As with any statewide mandate, the details of SB 729 will vary by employer depending on plan type, renewal timing, and workforce needs. Employers should review the full legislation and work closely with their benefits advisors to understand how these requirements intersect with their current plan structure. 


How SB 729 can be a talent advantage

Family-building benefits carry outsized meaning for today’s workforce. Over 30% of employees say support for preparing to have a family is their most important benefit, and 73% of Millennials and 69% of Gen Z say they’re more likely to stay with an employer that offers these benefits. Fertility benefits can be a meaningful driver of retention in a labor market where turnover costs often range from half to more than twice the annual salary of the lost employee.

While SB 729 levels the playing field regarding required coverage, it does not codify how employers communicate, support, and deliver this benefit. Companies that educate employees early, offer empathetic guidance, and connect the mandate to their culture and values will stand out — particularly among women in leadership, LGBTQ+ individuals, and early career talent — even when offering the same required coverage.
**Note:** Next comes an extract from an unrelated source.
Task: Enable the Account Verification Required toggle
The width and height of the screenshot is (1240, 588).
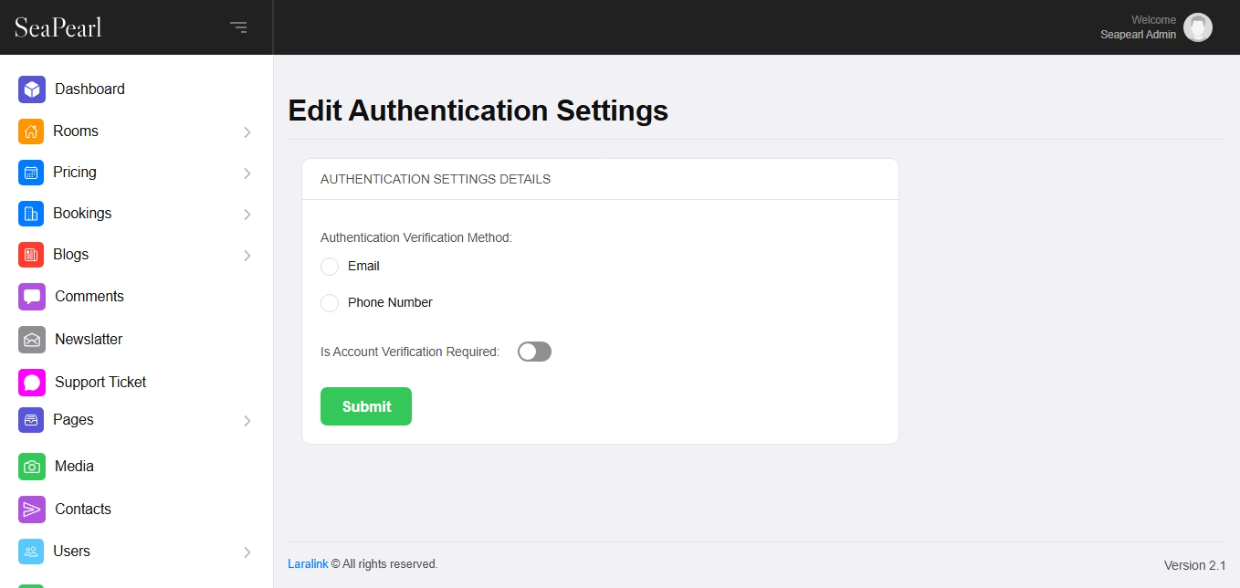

Best practices for employers navigating SB 729:

1. Help your employees understand this new benefit.
While SB 729 may be a major focus for leadership and HR teams, most employees won’t immediately recognize its implications for them. Like every change during open enrollment season, clear, proactive communication ensures your teams understand the value and feel supported. 

Use open enrollment as an opportunity to: 

  • Explain your renewal date and when SB 729 coverage begins
  • Outline what’s changing in plain language
  • Prepare HR teams with scripts and FAQs for sensitive questions
  • Reinforce that the company supports diverse family structures and journeys

How you communicate this benefit — transparently and early — is where differentiation happens

2. Position SB 729 as a meaningful enhancement to your benefit offerings.
Employees across the country are bracing for higher contributions and rising medical costs. Highlighting the impact of SB 729 helps balance the benefits narrative. Employers should take the opportunity to explain what’s changing, why it matters, and how it meaningfully supports employees’ family-building needs. 
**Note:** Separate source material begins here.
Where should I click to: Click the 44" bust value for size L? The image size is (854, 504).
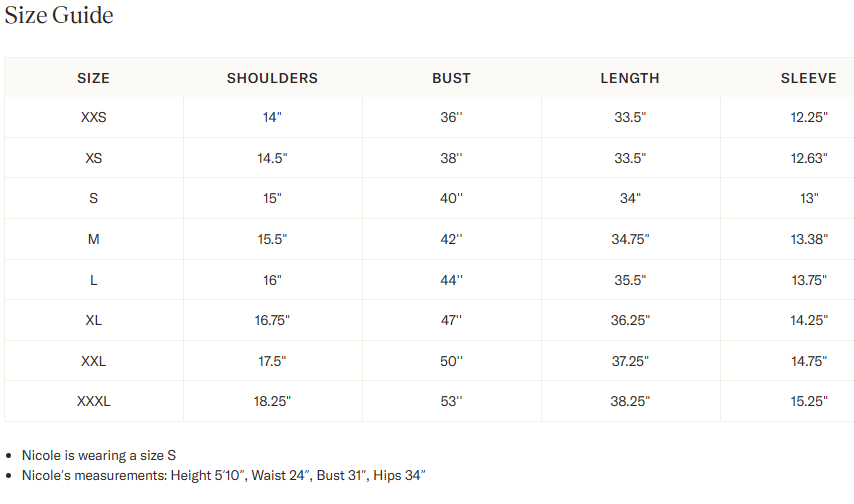(451, 280)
3. Reevaluate existing fertility benefits and look for opportunities to optimize. 
Employers that currently offer benefits to help employees offset the cost of IVF and related services should reassess their offerings and determine what may be redundant. It’s also an ideal time to decide where additional investments could make a meaningful difference. For example, employers could reinvest any savings from redundant benefits into mental health or leave benefits for employees undergoing fertility treatment. 

4. Prepare for operational changes.
SB 729 introduces several operational considerations for HR and benefits teams. Employers should anticipate:

  • Carrier guidance on authorization and medical-necessity criteria
  • Increased coordination between OB/GYN, reproductive endocrinology, and behavioral health providers
  • Eligibility questions from LGBTQ+ employees, single parents by choice, and nontraditional families. 

HR teams should also be prepared to navigate sensitive conversations, timelines, and documentation requirements as employees begin exploring fertility services. 

 

Getting the full value out of SB 729
If you’re responsible for funding this benefit, the best way to get value from it is to help your employees understand it, access it, and feel supported using it. When employees know how to navigate the changes, this emotionally meaningful benefit can become a signal of care, inclusion, and long-term investment in your workforce.